Nessuno crede che Teheran sia già in grado di produrre ordigni nucleari e nelle ultime ore proprio l’intelligence statunitense ha ribadito che ci vorranno diversi anni prima che ciò possa accadere. Ma è chiaro che il governo integralista sciita vuole continuare ad avere le mani libere. E questo è il momento di intimidire i Paesi dell’Agenzia atomica. Non tanto le grandi potenze, che - Cina inclusa - hanno già dato il via libera al deferimento dell’Iran al Palazzo di Vetro, quanto i Paesi in via di sviluppo. Sono stati loro a bloccare la risoluzione dell’Aiea. Non capiscono perchè una decisione debba essere presa adesso e non il 6 marzo, quando El Baradei riunirà di nuovo l’Aiea; chiedono che l’Agenzia non venga scavalcata dall’Onu; pretendono che oltre al nucleare iraniano ci si occupi anche di quello israeliano. Insomma, esigono una risoluzione così blanda da poter essere quasi accettata dagli ayatollah.
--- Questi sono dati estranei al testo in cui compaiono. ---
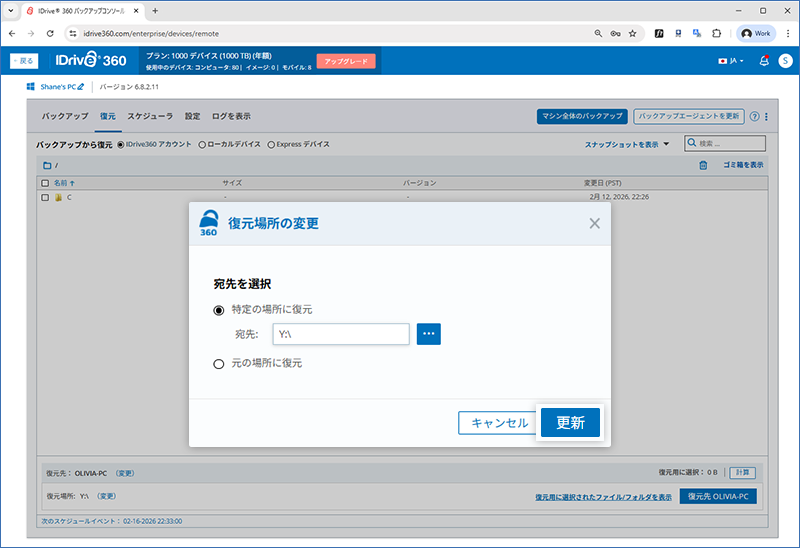Open the user profile avatar S
The width and height of the screenshot is (800, 548).
(784, 61)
Europa e Stati Uniti potrebbero anche forzare la mano e andare direttamente al voto: sanno di poter contare su una maggioranza semplice. Ma in questi frangenti preferiscono dimostrare all’Iran che la comunità internazionale è compatta, a parte le prevedibili eccezioni di Paesi come Siria, Venezuela e Cuba. E, dunque, le delegazioni continuano a limitare il testo, nella speranza di strappare anche il sì dei Paesi in via di sviluppo. Mosca assicura che l’offerta di arricchire in Russia l’uranio iraniano resta valida, nonostante il no del negoziatore di Teheran Ali Larijani. La Cina puntualizza che il proprio consenso alla notifica del dossier iraniano all’Onu, non implica il sì alle sanzioni; al contrario. «Pechino non accetterà mai nuove misure restrittive contro gli ayatollah», assicura l’ambasciatore cinese all’Onu. E tutti sanno che non mente: la Cina importa dall’Iran enormi quantitativi di gas e petrolio e farà di tutto per proteggere quella che considera una fonte vitale per la propria economia.

Ma proprio il mutato atteggiamento di Pechino, che fino a poco tempo fa era contraria al coinvolgimento del Palazzo di Vetro, rappresenta una garanzia per il mondo intero: una soluzione militare non è in programma. Non a breve, perlomeno.